Et une grande blonde m'a dit : "quelqu'un a mangé dans mon bol"
- Are you eating in your plate ? - Hum, no. Oh, my God, it is yours. I'm sorry, I'm so confused.
J'étais en train de terminer ma soupe dans la cuisine d'étage quand une grande blonde est entrée, en deux fois. Tout d'abord, pour prendre deux verres, deux assiettes, et retourner dans sa chambre, située en face de la mienne. Puis, la deuxième fois, pour enquêter sur mon utilisation pirate de sa vaisselle.
- Vous comprenez, chacun doit apporter ses propres affaires, ses assiettes, ses couverts. Seul le micro-onde et l'un des deux réfrigérateurs sont à la communauté. Chaque personne possède son placard, qu'il peut fermer à clé, pour conserver sa nourriture personnelle. - Je suis désolé, je viens d'arriver, et avec toutes ces inscriptions en allemand. Vous en avez besoin tout de suite ? Je vais vous laver cela à l'instant. - J'espère bien. L'autre jour, quelqu'un s'est servi de nos planches à découper, et les a rangées sales.

**CONSIGNE:** D'après le récit sur la cuisine d'étage, pour quelle raison la grande blonde entre-t-elle une deuxième fois dans la cuisine ? Répondez en une à trois phrases. Les données n'interviennent en rien ici.

**DONNÉES PRÉSENTÉES:**
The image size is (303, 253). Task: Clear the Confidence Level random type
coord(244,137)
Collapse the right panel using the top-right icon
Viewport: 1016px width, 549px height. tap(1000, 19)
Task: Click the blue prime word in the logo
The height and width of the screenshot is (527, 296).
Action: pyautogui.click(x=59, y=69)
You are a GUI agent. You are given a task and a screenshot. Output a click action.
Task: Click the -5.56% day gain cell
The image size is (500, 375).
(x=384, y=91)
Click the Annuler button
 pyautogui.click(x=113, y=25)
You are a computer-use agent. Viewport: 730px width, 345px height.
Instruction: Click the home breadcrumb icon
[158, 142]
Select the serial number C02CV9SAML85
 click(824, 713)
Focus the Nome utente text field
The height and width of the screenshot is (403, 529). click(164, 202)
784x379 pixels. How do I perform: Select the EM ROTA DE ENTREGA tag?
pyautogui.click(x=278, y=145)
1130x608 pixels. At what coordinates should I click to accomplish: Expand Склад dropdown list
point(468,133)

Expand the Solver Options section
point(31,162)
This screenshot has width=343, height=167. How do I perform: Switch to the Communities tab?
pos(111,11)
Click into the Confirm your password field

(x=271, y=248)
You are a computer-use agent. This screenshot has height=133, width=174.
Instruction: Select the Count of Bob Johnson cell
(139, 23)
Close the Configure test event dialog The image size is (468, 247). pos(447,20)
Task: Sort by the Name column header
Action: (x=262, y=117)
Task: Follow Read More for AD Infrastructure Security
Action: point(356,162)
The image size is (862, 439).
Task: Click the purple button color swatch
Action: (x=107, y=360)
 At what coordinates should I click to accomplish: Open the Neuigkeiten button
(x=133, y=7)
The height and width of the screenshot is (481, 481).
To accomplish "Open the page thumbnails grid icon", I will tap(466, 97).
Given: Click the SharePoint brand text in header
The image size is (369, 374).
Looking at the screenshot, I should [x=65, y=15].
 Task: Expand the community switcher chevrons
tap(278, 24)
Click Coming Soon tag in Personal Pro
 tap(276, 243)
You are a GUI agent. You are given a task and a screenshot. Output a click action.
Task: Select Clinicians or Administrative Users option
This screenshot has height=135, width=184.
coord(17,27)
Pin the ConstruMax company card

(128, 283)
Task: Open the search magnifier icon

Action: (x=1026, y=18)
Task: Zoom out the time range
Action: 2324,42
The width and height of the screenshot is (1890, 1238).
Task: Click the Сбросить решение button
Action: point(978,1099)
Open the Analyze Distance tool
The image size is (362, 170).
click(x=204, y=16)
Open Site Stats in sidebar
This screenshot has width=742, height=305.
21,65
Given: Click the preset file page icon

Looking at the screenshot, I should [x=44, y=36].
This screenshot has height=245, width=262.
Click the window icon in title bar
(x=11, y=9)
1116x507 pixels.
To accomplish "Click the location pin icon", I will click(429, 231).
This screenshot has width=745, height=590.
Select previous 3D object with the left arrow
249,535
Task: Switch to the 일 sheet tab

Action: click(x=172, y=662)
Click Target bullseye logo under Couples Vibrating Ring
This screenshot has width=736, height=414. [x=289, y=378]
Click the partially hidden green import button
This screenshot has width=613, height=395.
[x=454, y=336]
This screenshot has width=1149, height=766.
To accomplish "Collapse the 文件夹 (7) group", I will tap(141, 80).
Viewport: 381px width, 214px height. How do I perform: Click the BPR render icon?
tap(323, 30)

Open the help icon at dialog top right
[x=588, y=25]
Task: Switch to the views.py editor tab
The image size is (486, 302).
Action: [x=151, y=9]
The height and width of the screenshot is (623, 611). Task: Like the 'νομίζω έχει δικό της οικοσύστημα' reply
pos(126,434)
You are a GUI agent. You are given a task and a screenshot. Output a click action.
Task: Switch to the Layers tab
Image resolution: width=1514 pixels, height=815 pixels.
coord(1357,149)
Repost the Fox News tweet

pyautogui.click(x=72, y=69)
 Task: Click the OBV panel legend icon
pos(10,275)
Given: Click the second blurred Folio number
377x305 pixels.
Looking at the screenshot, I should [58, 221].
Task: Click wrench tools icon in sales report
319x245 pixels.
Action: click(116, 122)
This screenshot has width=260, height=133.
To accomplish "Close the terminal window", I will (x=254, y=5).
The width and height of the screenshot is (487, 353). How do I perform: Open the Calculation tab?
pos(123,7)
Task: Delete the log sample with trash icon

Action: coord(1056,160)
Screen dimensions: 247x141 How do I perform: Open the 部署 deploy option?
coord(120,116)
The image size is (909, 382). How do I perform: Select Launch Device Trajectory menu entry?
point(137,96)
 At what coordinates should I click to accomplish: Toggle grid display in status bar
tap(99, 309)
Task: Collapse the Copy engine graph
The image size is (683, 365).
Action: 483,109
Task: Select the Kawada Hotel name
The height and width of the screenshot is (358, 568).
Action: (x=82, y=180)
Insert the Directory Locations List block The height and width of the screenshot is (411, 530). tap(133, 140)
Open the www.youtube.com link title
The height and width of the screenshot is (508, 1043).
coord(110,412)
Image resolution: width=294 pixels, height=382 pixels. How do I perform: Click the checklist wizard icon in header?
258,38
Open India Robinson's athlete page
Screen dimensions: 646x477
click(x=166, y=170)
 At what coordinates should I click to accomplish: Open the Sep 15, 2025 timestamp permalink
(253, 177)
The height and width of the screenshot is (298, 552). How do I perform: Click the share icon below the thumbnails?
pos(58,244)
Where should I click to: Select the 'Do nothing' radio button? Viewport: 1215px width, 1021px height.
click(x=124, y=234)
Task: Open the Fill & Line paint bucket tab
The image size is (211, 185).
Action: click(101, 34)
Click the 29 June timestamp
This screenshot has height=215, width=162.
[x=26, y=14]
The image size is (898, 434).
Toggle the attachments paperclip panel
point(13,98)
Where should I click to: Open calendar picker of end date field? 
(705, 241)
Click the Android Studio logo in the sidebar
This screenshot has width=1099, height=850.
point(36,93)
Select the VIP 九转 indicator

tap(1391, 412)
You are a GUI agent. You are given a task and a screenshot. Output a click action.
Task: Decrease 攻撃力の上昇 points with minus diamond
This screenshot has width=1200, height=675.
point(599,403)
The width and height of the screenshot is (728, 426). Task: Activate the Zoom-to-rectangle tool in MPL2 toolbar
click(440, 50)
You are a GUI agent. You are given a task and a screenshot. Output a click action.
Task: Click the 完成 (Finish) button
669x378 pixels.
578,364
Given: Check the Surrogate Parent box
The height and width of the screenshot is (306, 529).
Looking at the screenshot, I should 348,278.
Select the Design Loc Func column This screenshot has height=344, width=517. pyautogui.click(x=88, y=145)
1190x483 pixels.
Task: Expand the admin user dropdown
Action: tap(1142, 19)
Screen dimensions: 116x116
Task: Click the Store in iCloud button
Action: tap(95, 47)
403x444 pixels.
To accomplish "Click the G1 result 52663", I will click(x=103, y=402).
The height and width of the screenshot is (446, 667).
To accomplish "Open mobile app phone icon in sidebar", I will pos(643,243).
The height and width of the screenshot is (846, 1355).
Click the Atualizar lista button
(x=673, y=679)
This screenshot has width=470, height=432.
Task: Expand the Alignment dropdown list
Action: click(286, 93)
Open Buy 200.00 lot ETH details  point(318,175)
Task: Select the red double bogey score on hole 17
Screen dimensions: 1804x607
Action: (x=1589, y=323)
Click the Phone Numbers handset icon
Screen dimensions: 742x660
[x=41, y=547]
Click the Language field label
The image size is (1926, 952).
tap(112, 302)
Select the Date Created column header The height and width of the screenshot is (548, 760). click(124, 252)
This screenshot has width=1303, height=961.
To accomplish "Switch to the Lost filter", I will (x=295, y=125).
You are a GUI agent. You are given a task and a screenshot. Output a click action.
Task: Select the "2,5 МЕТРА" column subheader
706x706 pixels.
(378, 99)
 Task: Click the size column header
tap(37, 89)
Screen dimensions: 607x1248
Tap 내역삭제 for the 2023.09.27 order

**RÉPONSE:** Lors de sa deuxième entrée, la grande blonde vient enquêter sur l'utilisation pirate de sa vaisselle. La première fois, elle était seulement venue prendre deux verres et deux assiettes avant de retourner dans sa chambre.